2025-12-12
What is there to say? I have nothing to say. The feelings that I have are not the ones that can be put into words. My heart does not create words out of my feelings anymore. That gate is held shut. Can I not say the same words by perching on my bedside, studying the drywall? Can I not say the same words by staring aloof in the doorway? Can I not say the same words by sitting at my dining table in my home? Can I not say the same words by sitting motionless in my car in the parking lot? Can I not say the same words far into the treeline, or some distant canyon? I want to go there, but I can't. And why should I try? Can I not try the same in a busy cobblestone street? Can I not try the same in a fancy restaurant in some place? What will it do? If I escaped to the forest, no one would follow. My words would have no audience but the trees, and they would stay. I would still try the same, but for myself only. And as soon as I stop trying, would it matter? Would I have some level of resources to ride off of when I stop? Or would I continue to break even forever? I want to go back to that place so bad. The place I want to go back to, I can't go there anymore.

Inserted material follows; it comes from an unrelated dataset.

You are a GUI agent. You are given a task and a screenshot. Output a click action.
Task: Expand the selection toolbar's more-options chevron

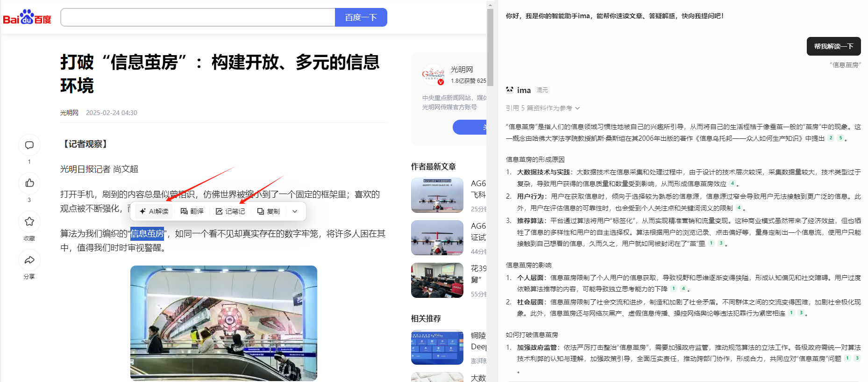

I wish there was someone who knew me, whom I could share this with. I tried it the other way, for so long, but I can't do it. I have had it both ways... both are hard to get through. One is dim, shallow, hard to wade through... the other is up and down. I feel like I have to hold out, though. I don't want to go the other way and live my entire life in regret. And I don't want to put that on anyone. I feel like I am standing on the top of a skyscraper in a city that nobody lives in. And there's only miles and miles of desert around me...
When I feel like this, I feel like everything I am supposed to be starts to crumble and I have to use my arms to keep everything together as much as possible. Everything I want to be, the place I want to go to used to sound so achievable but I'm starting to feel like it was a corrupted idea of a fantasy... I hope I can get there or at least create some place like it.